- **ASSIGNMENT 1**: Print the part of the text on renal artery stenting trials between "When examining the" and "enough high-risk patients.", inclusive.
- **ASSIGNMENT 2**: Using the text on renal artery stenting trials, mark each statement yes or no and quote the exact words that decide it: (a) The STAR, ASTRAL and CORAL trials showed significant benefit from stenting in patients with ARAS. (b) The three trials were criticized for not including enough high-risk patients. (c) Almost all the patients had hypertension and/or chronic kidney disease.
- **ASSIGNMENT 3**: Write the next part of the text on renal artery stenting trials, starting after its last sentence.

- **TEXT SECTION**:
• • • • •
When examining the three randomized trials of STAR, ASTRAL and CORAL, there was no significant evidence of benefit in revascularization with stenting in those with ARAS. All three trials have been criticized for not including enough high-risk patients.
Additionally, almost all the patients had hypertension and/or chronic kidney disease. Unfortunately, it would not be expected that revascularization would improve blood pressure or reverse renal disease in these individuals given the extent of their disease states and morbidity. As well, it is not surprising that revascularization of the kidney does not modify pathologic changes in other organs.
• • • • •
- **DATA PROVIDED**:
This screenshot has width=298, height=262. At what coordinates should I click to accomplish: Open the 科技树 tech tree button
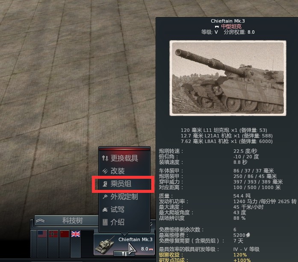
• • • • •
- **TASK RESPONSE 1**:
When examining the three randomized trials of STAR, ASTRAL and CORAL, there was no significant evidence of benefit in revascularization with stenting in those with ARAS. All three trials have been criticized for not including enough high-risk patients.

- **TASK RESPONSE 2**:
(a) No: "there was no significant evidence of benefit in revascularization with stenting in those with ARAS"
(b) Yes: "All three trials have been criticized for not including enough high-risk patients."
(c) Yes: "almost all the patients had hypertension and/or chronic kidney disease"

- **TASK RESPONSE 3**:
Our medical societies have also come to some recommendations based on these major trials. The 2017 ACC/AHA Hypertension Guidelines have addressed ARAS and treatment guidance. The writers recommend at minimum all patients with ARAS should have medical therapy citing Level 1A evidence. If a patient has failed medical management and continues to have clinical evidence of refractory hypertension, worsening renal function or intractable heart failure, revascularization should be considered. ACC/AHA do not fully endorse any specific procedure or evidence of outcome benefit.
There are currently several clinical trials looking at devices and other medical treatments to help determine who should benefit from intervention.